*Exercise prompt*
Every line below that holds the word "agent" must be listed.

[Stored records]
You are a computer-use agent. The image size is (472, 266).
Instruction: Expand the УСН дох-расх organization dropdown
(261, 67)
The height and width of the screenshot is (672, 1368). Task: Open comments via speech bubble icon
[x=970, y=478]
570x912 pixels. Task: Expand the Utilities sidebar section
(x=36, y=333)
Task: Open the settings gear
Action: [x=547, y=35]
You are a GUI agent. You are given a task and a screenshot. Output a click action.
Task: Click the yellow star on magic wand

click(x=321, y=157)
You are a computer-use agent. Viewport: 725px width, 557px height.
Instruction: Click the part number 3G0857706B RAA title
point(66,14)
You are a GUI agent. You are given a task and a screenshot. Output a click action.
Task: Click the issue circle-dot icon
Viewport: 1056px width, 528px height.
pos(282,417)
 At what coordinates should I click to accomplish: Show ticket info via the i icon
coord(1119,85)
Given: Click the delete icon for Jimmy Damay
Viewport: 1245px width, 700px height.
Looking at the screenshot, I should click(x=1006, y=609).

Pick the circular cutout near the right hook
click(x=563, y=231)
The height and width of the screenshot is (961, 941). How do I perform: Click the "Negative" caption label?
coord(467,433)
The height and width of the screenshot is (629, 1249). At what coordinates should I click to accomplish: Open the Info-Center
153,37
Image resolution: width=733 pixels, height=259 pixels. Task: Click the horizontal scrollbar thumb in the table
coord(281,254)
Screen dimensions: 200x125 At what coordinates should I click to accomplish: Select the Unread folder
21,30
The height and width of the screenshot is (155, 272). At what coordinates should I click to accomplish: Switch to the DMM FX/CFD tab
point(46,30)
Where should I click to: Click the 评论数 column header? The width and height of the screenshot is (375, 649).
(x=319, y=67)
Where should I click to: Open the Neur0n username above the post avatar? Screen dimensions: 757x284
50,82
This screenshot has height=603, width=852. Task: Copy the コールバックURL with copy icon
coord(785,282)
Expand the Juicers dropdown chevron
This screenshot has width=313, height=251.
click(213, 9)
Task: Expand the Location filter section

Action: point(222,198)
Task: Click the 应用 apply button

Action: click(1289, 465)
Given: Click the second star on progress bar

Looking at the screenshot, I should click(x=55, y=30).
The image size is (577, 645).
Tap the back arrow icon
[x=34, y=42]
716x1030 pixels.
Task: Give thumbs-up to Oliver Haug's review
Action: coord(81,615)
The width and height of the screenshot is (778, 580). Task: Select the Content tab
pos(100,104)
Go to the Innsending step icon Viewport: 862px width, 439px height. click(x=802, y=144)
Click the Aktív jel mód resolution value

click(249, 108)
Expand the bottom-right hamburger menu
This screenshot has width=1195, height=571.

*Task answer*
You are a computer-use agent. The image size is (472, 266).
You are a GUI agent. You are given a task and a screenshot. Output a click action.
You are a computer-use agent. Viewport: 725px width, 557px height.
You are a GUI agent. You are given a task and a screenshot. Output a click action.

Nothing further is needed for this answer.